映画『イングロリアス・バスターズ』を観た。
タランティーノ監督作品というだけで、「さあ、今回は、何を、どう見せてくれるの?」と期待感が高まる。
アメリカ軍の特殊部隊がナチをやっつける、てなことしか予備知識は仕込まないようにして劇場へ。
いやあ、ちゃーんと“タランティーノ印の戦争映画”になっていました。
基本的には、お得意の復讐劇だ。
ナチに家族を殺されたユダヤ人女性(メラニー・ロラン、GOOD!)が、その恨みをきっちり果たすわけだが、タランティーノはヒロインでさえ“特別扱い”はしないからね。大変です(笑)。
ブラッド・ピットも、そして彼が率いる特殊部隊(名誉なき野郎ども)の面々も笑える。みんな、やり過ぎ、過剰と思われそうだが、タランティーノ作品ならOK。
とにかく、役者も、演技も、衣装も美術セットも、そして音楽も、自分が欲しいものを、ぜーんぶ投入している。

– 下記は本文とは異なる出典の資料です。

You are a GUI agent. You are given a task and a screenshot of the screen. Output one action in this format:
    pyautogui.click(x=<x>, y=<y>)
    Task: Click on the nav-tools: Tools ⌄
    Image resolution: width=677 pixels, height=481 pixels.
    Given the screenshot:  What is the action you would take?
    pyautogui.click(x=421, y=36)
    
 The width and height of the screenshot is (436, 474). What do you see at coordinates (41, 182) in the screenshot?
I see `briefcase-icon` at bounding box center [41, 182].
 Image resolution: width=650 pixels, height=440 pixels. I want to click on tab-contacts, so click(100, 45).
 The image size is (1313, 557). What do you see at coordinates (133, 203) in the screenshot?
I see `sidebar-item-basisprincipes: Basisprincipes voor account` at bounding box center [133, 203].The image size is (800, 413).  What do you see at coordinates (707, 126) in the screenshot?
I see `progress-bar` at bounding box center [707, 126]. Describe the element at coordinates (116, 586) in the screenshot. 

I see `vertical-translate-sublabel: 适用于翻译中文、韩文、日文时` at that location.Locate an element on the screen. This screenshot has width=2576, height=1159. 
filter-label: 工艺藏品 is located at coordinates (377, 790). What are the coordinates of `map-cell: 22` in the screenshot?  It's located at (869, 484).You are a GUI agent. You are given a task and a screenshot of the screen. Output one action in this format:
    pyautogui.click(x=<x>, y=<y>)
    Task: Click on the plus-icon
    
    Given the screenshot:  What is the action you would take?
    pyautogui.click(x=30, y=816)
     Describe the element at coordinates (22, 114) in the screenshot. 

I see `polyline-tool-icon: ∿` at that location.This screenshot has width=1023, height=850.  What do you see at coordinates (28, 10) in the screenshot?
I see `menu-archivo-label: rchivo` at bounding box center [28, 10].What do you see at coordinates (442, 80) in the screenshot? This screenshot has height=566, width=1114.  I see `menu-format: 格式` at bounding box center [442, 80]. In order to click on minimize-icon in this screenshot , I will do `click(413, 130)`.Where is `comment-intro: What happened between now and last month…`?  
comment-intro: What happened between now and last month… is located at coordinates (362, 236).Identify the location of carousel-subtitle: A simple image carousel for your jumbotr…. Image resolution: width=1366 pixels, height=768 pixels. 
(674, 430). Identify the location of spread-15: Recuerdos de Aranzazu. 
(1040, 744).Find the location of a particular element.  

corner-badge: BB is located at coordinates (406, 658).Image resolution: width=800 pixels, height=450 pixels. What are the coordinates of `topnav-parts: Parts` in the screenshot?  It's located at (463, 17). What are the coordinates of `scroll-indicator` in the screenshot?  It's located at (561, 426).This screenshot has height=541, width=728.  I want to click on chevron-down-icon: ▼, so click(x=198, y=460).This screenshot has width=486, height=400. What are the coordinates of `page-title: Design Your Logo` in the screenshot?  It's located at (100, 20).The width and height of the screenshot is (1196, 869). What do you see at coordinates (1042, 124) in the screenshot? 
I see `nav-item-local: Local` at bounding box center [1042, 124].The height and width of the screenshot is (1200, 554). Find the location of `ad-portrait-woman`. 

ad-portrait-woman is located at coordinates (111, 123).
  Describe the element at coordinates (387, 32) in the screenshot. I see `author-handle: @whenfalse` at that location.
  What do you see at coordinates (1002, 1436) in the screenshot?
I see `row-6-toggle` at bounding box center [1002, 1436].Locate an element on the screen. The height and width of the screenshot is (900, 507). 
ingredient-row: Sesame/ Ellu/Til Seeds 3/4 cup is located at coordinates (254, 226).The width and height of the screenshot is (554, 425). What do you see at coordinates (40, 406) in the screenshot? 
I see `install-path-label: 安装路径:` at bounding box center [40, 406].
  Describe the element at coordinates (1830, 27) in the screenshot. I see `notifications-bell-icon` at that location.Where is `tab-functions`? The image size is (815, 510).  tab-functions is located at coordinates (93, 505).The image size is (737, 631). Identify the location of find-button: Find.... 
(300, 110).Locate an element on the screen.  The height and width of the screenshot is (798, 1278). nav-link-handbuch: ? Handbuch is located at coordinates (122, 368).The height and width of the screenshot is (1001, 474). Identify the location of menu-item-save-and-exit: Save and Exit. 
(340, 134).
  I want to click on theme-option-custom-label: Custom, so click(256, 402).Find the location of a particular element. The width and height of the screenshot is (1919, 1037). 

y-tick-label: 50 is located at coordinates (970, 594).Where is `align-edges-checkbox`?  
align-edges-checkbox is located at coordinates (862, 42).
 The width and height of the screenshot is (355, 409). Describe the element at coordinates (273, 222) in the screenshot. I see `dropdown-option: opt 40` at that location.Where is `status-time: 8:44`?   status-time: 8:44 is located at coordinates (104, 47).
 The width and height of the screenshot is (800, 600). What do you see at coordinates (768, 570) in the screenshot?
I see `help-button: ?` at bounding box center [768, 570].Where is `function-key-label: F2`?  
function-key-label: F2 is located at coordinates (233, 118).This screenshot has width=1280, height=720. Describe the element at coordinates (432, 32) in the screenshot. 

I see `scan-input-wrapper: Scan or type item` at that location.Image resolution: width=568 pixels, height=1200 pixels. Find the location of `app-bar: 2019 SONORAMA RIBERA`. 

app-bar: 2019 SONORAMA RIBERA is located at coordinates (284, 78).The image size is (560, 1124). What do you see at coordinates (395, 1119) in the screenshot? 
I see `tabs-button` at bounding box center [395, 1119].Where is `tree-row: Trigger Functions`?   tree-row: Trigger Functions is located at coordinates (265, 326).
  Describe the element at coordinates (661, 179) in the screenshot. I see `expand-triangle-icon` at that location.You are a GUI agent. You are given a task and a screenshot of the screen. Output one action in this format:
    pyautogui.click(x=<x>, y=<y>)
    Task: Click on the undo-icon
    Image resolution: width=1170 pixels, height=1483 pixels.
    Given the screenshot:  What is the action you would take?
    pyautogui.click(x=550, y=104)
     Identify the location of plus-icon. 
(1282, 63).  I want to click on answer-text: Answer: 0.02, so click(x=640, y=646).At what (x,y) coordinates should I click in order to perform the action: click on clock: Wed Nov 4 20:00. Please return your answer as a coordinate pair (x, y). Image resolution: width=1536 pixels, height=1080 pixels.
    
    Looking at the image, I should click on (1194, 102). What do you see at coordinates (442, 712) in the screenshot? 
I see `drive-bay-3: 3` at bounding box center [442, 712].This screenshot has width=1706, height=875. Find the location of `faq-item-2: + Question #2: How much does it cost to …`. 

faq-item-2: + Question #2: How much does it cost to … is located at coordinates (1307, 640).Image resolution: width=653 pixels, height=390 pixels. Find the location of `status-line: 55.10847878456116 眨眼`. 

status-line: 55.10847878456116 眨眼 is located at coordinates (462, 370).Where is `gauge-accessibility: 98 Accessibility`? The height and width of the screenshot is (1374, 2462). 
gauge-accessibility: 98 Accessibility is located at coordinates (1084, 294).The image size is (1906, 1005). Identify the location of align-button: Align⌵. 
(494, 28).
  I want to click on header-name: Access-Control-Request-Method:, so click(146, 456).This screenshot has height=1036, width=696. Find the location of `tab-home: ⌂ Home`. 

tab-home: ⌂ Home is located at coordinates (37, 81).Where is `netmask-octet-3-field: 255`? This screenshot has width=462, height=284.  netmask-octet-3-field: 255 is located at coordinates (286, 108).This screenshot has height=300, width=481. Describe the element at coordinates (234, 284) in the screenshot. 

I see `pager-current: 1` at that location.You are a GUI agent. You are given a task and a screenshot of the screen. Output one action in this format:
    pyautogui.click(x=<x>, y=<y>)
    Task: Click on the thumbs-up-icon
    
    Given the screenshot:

さらに、歴史的事実さえ、タランティーノ・ワールドに染めてしまう強引さというか、我がままさというか、「映画は何でもありじゃん」主義が、いっそアッパレだ。
特に、音楽は嬉しかったなあ。
思い出せるだけでも、「アラモ」「荒野の1ドル銀貨」「復讐のガンマン」といった西部劇やらマカロニ・ウエスタンやらの名曲が流れていた。
他の曲も、ほとんどがいろんな映画で使われていたものがベースだ。
ほんと、タランティーノは“映画好き”“映画狂”なんだね。
あれも使おう、これも入れちゃえ、と嬉しそうに作業をしている様子が浮かんできた。